Nos últimos anos, este Dicastério deu uma contribuição
não indiferente no âmbito de suas competências. Como não recordar o importante Diretório para o ministério e a vida dos presbíteros, publicado em 1994; depois, em
1999, a carta circular “O presbítero
mestre da Palavra, ministro dos Sacramentos e guia da comunidade em vista do terceiro milênio cristão”; em 2002, a
instrução “O presbítero, pastor e guia da comunidade paroquial” e, finalmente,
em 2004, a Assembléia Plenária voltou sua atenção aos “organismos de colaboração na Igreja particular, em âmbito diocesano e paroquial” e à “Pastoral dos Santuários”, procurando
evidenciar, com clareza e integralidade, o
específico fundamento teológico
sacramental que subjaz às normas canônicas e às recentes disposições
magisteriais sobre os organismos
diocesanos e paroquiais;
indicando, assim, a estrada para sanar e remover as inadequadas constituições e
práticas de funcionamento de “organismos
de participação” na Igreja particular, em âmbito diocesano e paroquial, que
são, às vezes, não conformes ou contrárias à legislação universal da Igreja.

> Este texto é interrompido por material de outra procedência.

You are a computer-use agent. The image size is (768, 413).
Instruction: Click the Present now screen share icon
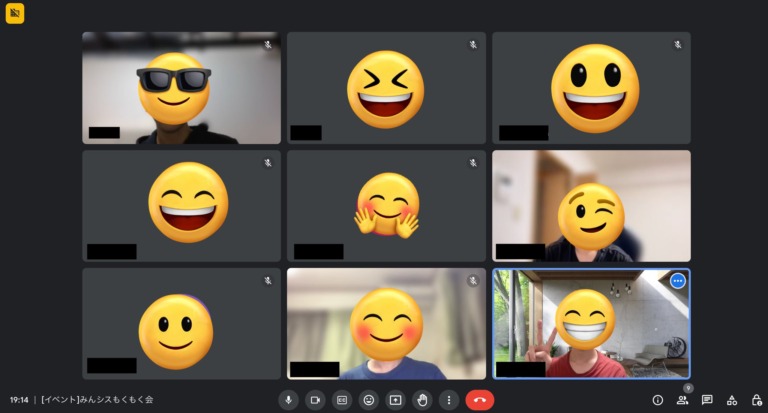pos(395,400)
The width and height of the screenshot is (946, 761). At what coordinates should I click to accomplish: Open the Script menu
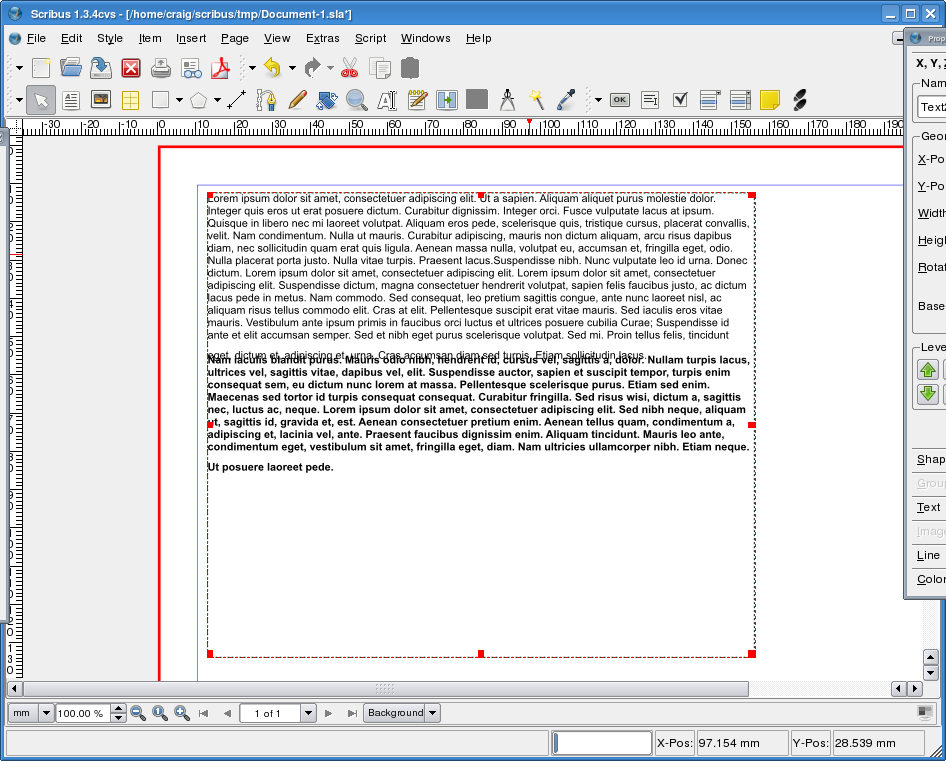(x=370, y=38)
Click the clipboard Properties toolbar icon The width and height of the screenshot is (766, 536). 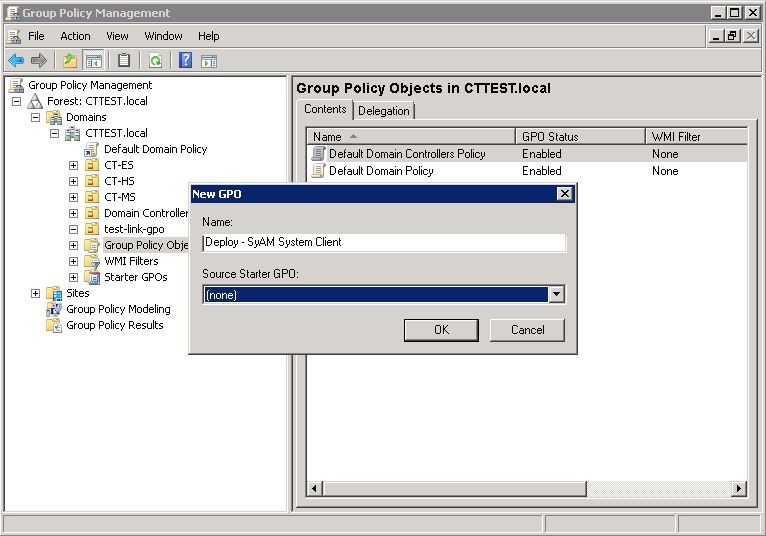(x=124, y=60)
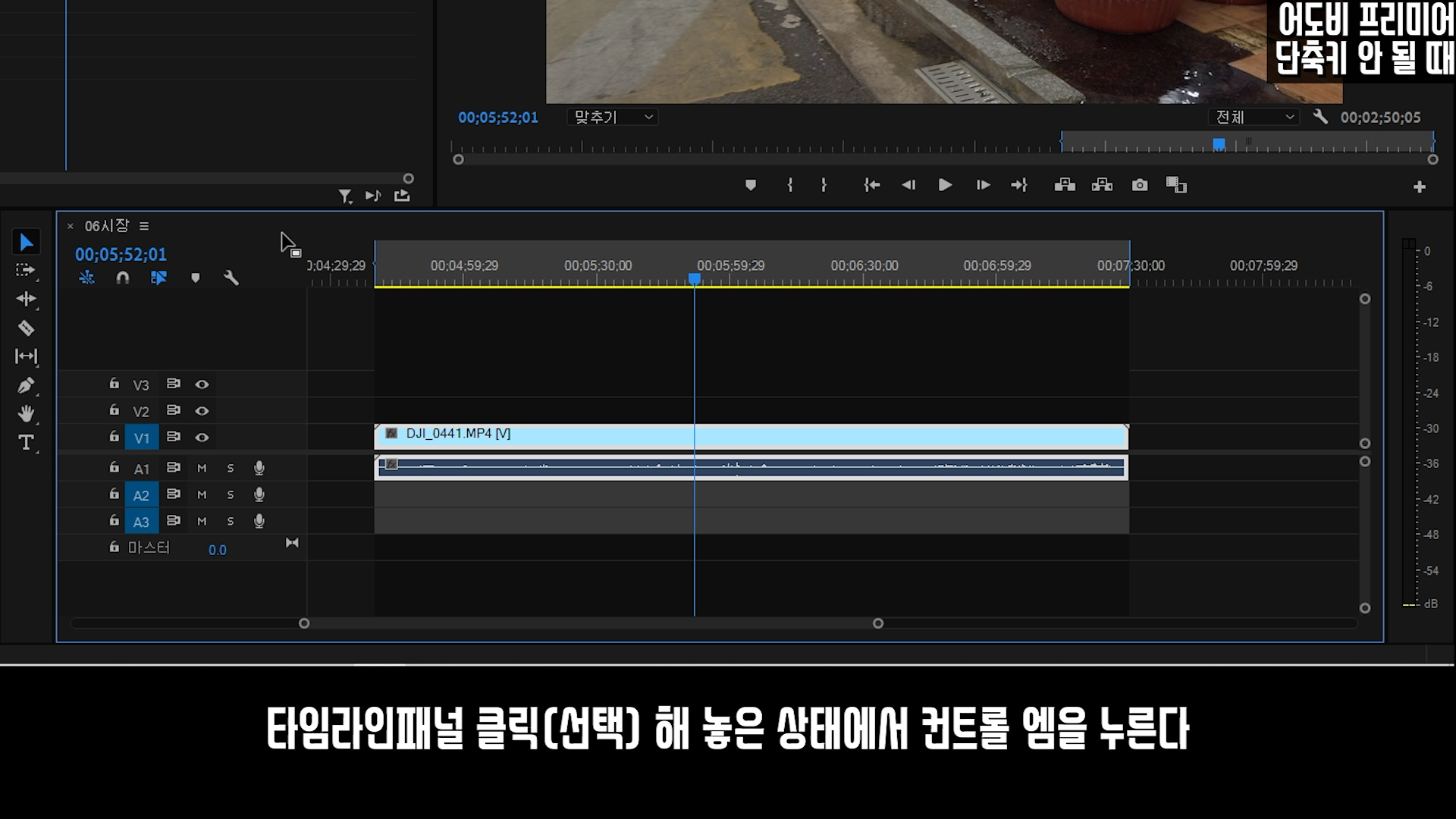The height and width of the screenshot is (819, 1456).
Task: Toggle lock on V3 track
Action: tap(114, 384)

Hoje, em sintonia com o Magistério da Igreja, e de modo
particular com os Documentos do Concílio Vaticano II e com as recentes
intervenções do Sumo Pontífice, a Congregação propõe um tema que considera de
notável relevância eclesial neste nosso tempo: “A identidade missionária do
presbítero na Igreja, como dimensão instrínseca do exercício dos tria munera”. O objetivo fundamental è
evidenciar a importância da identidade missionária do presbítero, no atual
contexto da vida da Igreja.
2. A
urgência missionária no mundo atual
A Igreja é, por sua natureza,
missionária, enquanto tem sua origem na missão do Filho de Deus e na missão do
Espírito Santo, segundo o desígnio de Deus Pai (Decreto Ad Gentes, n. 2). Trata-se de uma missionariedade intrínseca, baseada
por fim nas próprias missões trinitárias. Encontramo-la, quando Jesus envia:
“Ide por todo o mundo e pregai o Evangelho a toda criatura” (Mc 16, 15).

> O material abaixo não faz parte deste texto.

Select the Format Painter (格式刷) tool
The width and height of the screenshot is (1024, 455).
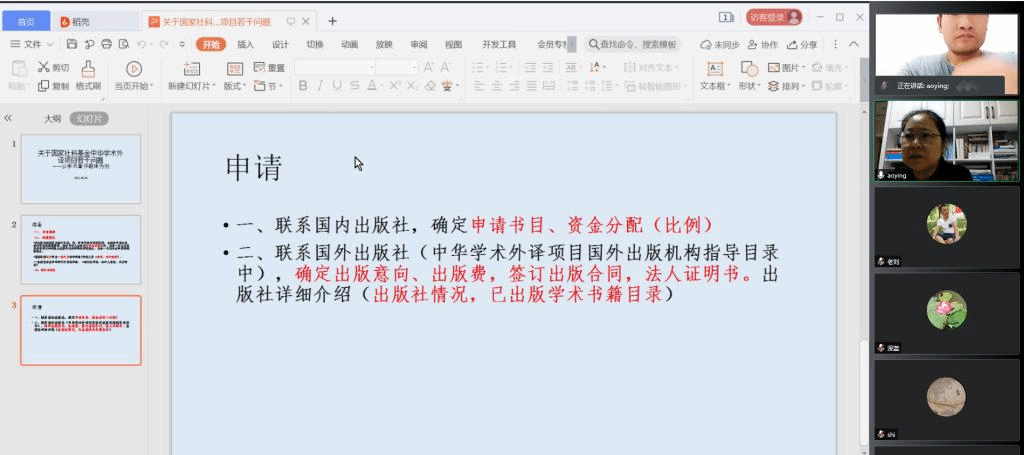tap(88, 75)
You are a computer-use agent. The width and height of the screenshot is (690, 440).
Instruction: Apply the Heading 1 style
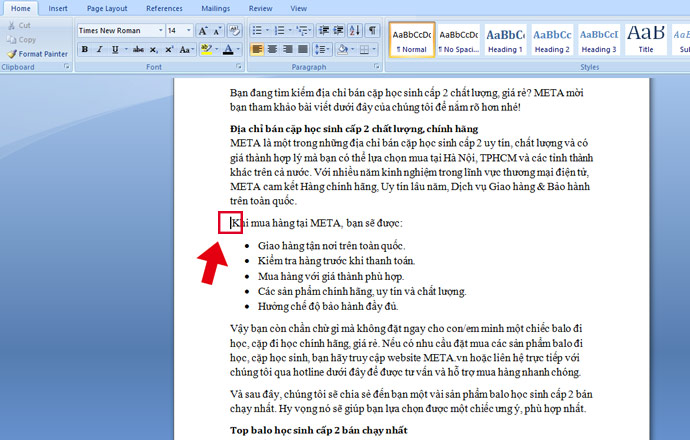tap(505, 38)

Encontramo-la, também, na vocação do Apóstolo dos gentios: “Vai, porque é para
os gentios, para longe, que quero enviar-te” (At 22, 21).

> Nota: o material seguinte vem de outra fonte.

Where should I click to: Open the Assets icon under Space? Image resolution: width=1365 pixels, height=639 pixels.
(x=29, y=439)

Nas atuais circunstâncias do panorama mundial, renova-se
a urgência missionária, não somente “ad
gentes”, mas também no interior do próprio rebanho, já constituído como
Igreja.
O Papa Bento XVI, desde o início de seu pontificado,
repete constantemente o tema das novas condições em que se encontra a Igreja
hoje na sociedade pós-moderna. Defrontamo-nos com uma sociedade cuja cultura
procura recusar a Deus e è profundamente marcada pelo secularismo, pelo
relativismo, cientismo, indiferentismo religioso, agnosticismo e laicismo, às
vezes, militante e anti-religioso. Esta nova cultura pós-moderna avança
principalmente nos países ocidentais, é dominante na mídia, mas expande-se,
progressivamente, a todos os povos, através da mobilidade humana e de todas as
formas atuais de comunicação.
O Papa, falando aos bispos alemães, durante a Jornada
mundial da Juventude (2005), disse: “Sabemos que o secularismo e a
descristianização estão a alastrar-se, que o relativismo cresce e que a
influência da ética e da moral católicas diminui cada vez mais. Não poucas
pessoas abandonam a Igreja ou então, se nela permanecem, somente aceitam uma
parte do ensinamento católico, escolhendo somente determinados aspectos do
cristianismo. [...]. Dilectos Irmãos, vós mesmos afirmastes [...]: "Nós
tornamo-nos terra de missão". [...] Deveríamos reflectir seriamente sobre
o modo em que hoje podemos realizar uma verdadeira evangelização [...]. Não é
suficiente que procuremos manter o rebanho já existente, embora isto seja muito
importante [...]. Penso que todos juntos devemos procurar descobrir novos modos
de apresentar o Evangelho ao mundo contemporâneo, de anunciar de novo Cristo e
de estabelecer a fé” (Disc. no Piussaal
do Seminário de Colônia, 21.8.2005).
Ao mesmo tempo, cresce a consciência de que, além dos
problemas da cultura pós-moderna, apresentam-se o problema da altíssima
porcentagem de católicos que vivem afastados da prática religiosa e o problema
da diminuição drástica, por diversas causas, do número dos que se declaram
católicos; concomitantemente, existe o problema do crescimento extraordinário
das assim chamadas “Seitas evangélicas pentecostais” e de outras Seitas.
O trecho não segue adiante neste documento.